E assim fez a sua oração.
Este Adalberto é um tipo encantador, típico das pessoas que vivem fora das
grandes cidades e um enorme contraste com o género de pessoas que vim a
encontrar em Buenos Aires e arredores.
Ele perdeu a mãe quando tinha quatro anos e o irmão dois. Lembra-se muito
pouco dela mas, embora não tenha estudado, pois o pai era alcoólico e eles
viveram com uma tia, declinou um poema lindo que há vinte anos escreveu
dedicado à mãe. Começou a trabalhar com 14 anos como aprendiz de mecânico e aos
24 tinha uma oficina com onze pessoas a trabalharem para ele. Trabalhou muito
toda a vida, como ele refere e se lê na sua cara. Mais tarde cansou-se da
mecânica e dedicou-se à agricultura e ao gado, adquirindo aos poucos uma enorme
propriedade onde tem as suas 700 vacas.
Buenos Aires e arredores tem mais de 12 milhões de habitantes, quase metade
da população argentina. É uma cidade fantástica, moderna e com imensa vida mas
a sua população é quase toda composta por descendentes de europeus, ao
contrário do que acontece nas outras capitais da América Latina onde vemos
muitos mestiços. Aqui, não só os espanhóis dizimaram a população indígena como
os ingleses chegaram a invadir a zona, mantendo ainda hoje as famosas ilhas
Malvinas em seu poder enquanto, mais tarde, também Napoleão conquistou esta
parte da Argentina. O resultado é um povo pouco humilde de personalidade e que
têm mais parecenças, físicas e de mentalidade, com ingleses ou franceses que
com latinos, até pela quantidade de loiras, mesmo sendo muitas falsas, que
vemos nas ruas. A maioria, tal como os franceses, parecem ser pessoas mal
resolvidas com a vida, antipáticas no primeiro contacto, a acharem-se
superiores aos povos vizinhos e fascinados com os europeus que consideram ser o
grupo de que fazem parte, mesmo se odeiam os ingleses por causa do conflito com
as ilhas.
Um bom exemplo da sua atitude arrogante foi quando cheguei já tarde para
embarcar com a moto no ferry que me levou ao Uruguai.

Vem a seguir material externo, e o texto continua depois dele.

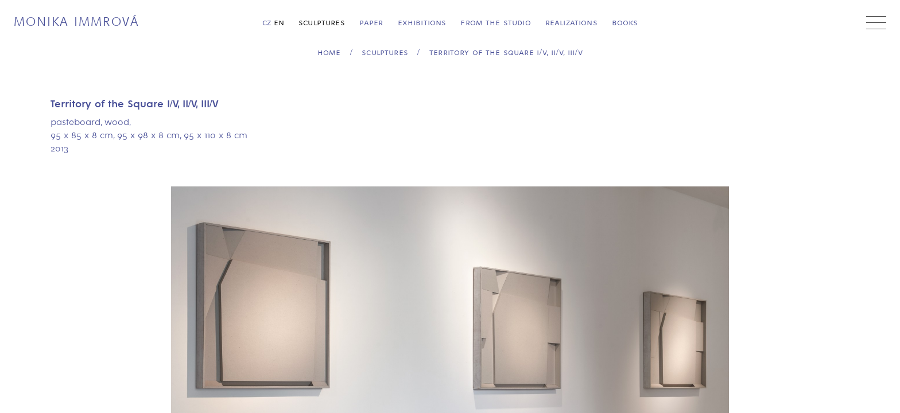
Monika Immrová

A mulher que estava à porta quando eu cheguei, sem dizer nada, abanou a
cabeça como quem diz: o que é que quer?
Eu, para a provocar, não respondi e abanei também a cabeça. Voltámos a
trocar abanões de cabeça até que ela me disse:
- O que é?
- Vou embarcar
- A esta hora?
- Sim, a esta hora.
- Não sei se pode
- Posso (estava tranquilo porque já me tinham vendido o bilhete)
- Não sabe que tem que chegar uma hora antes?
- Sim, mas atrasei-me.
- O seu passaporte e os documentos da moto.
E lá ficou a olhar para os dois a ver se encontrava alguma boa razão para me impedir de embarcar. Inaturável.
Fez-me lembrar uma cena que tive há uns anos com uma guarda fronteiriça Suiça
ou as que tenho mais vezes com as miúdas que trabalham nas áreas de serviço das
auto estradas francesas, em que já lhes tenho perguntado, qual psicólogo, se
têm algum problema grave na vida que queiram contar.
É abismal a diferença entre os povos simples, simpáticos e de bem com a
vida que encontramos no resto da América do Sul e estes da região de Buenos
Aires e até um pouco de Santiago do Chile.